Come stanno le cose a Blatten, un mese dopo la catastrofe

[Immagine tratta da www.quotidiano.net.]
È passato quasi un mese dal disastro di Blatten, in Svizzera: come probabilmente saprete, il 28 maggio scorso il bel villaggio della Lötschental, nel Canton Vallese, è stato sepolto da una gigantesca frana di rocce, ghiaccio e neve originatasi dal cedimento di una grossa parte del versante nord del Kleines Nesthorn, una delle montagne sovrastanti la zona, per cause variamente collegate alle conseguenze del cambiamento climatico. Ne scrissi all’epoca in questo articolo, mentre su come stanno le cose ad oggi si trova un buon resoconto su “Swissinfo.ch”.

Al netto delle ovvie criticità geologiche ancora presenti, pur con il graduale assestamento del versante crollato, e della difficile gestione dei danni causati dalla frana a un’ampia parte del fondovalle e alla comunità che vi abitava, in Svizzera è già iniziato il dibattito sul futuro prossimo di Blatten: ed è una discussione parecchio interessante non solo riguardo il caso in sé ma pure per altri similari, anche se non catastrofici, che si possono trovare lungo le Alpi. D’altro canto, come già scrivevo in quest’altro articolo, ciò che è accaduto a Blatten accadrà inevitabilmente altrove, nelle Alpi: non possiamo farci nulla (se non evacuare i luoghi a rischio), temo, ma di contro possiamo da subito fare moltissimo per migliorare e sviluppare nel modo più sensato e virtuoso possibile la nostra presenza sulle montagne.
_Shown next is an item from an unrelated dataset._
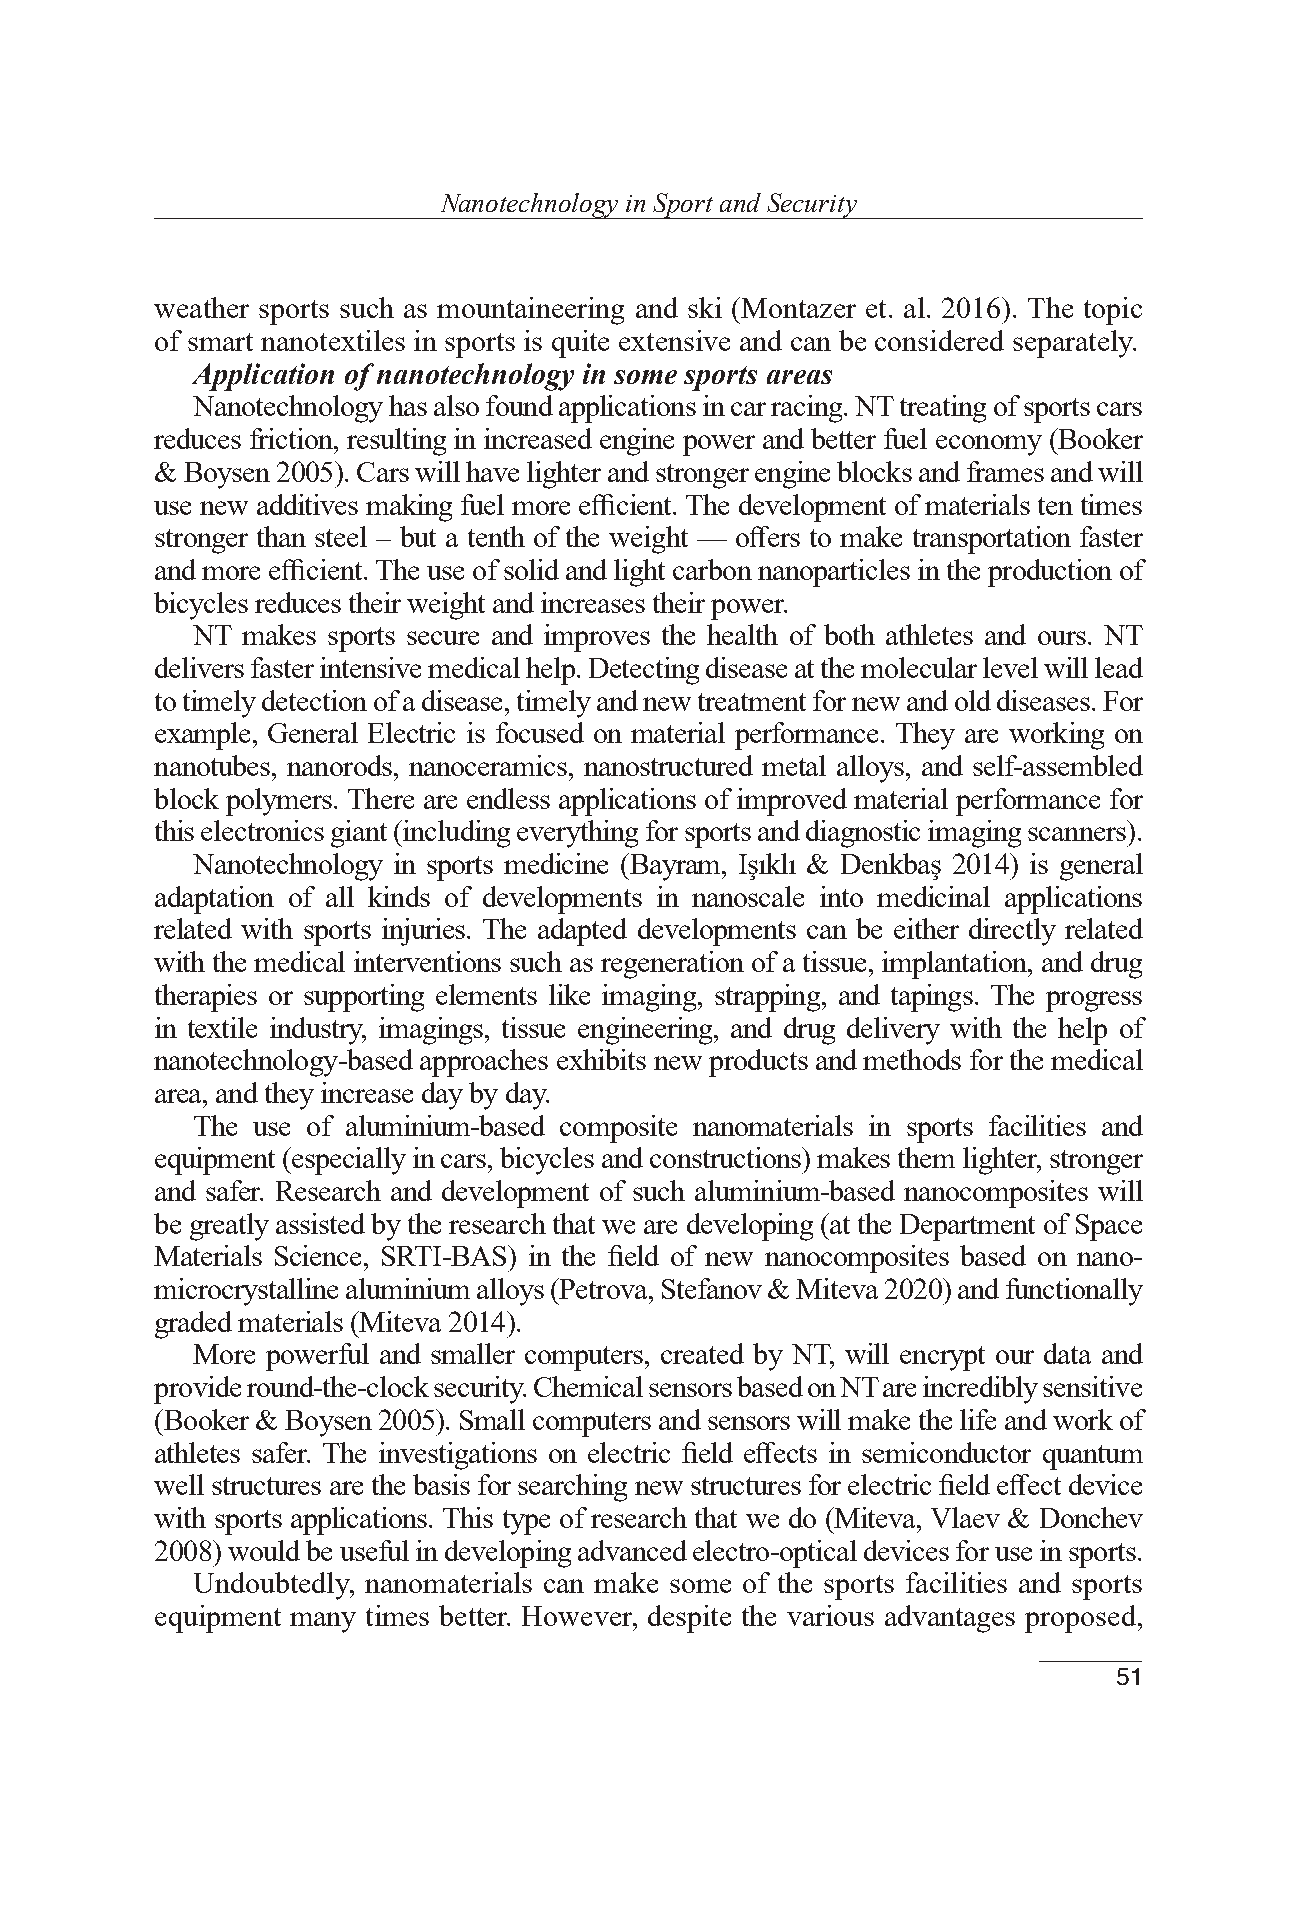 This page has width=1313, height=1915. Describe the element at coordinates (540, 732) in the page. I see `focused` at that location.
Ecco: su tale sostanziale punto ruota il dibattito avviatosi in Svizzera sul futuro di Blatten. Di recente sul sito “Nimbus.it”, che fa capo alla Società Meteorologica Italiana (SMI), è stato pubblicato un bellissimo e assai dettagliato articolo su quanto accaduto a Blatten, nel quale si trova anche un ottimo sunto del dibattito suddetto:

Le posizioni si sono polarizzate su due opposti schieramenti: secondo alcuni, i villaggi alpini rappresentano per la Svizzera un patrimonio storico e culturale irrinunciabile e dunque occorre investire nella ricostruzione del villaggio, pur immaginando una rilocalizzazione delle abitazioni in aree valutate sicure. Secondo altri, occorre riconsiderare la presenza antropica negli ambienti di alta quota, lasciando le aree glacializzate e con permafrost più suscettibili ad instabilità prive di infrastrutture antropiche e libere di evolversi in risposta alle nuove sollecitazioni ambientali in atto per effetto del cambiamento climatico.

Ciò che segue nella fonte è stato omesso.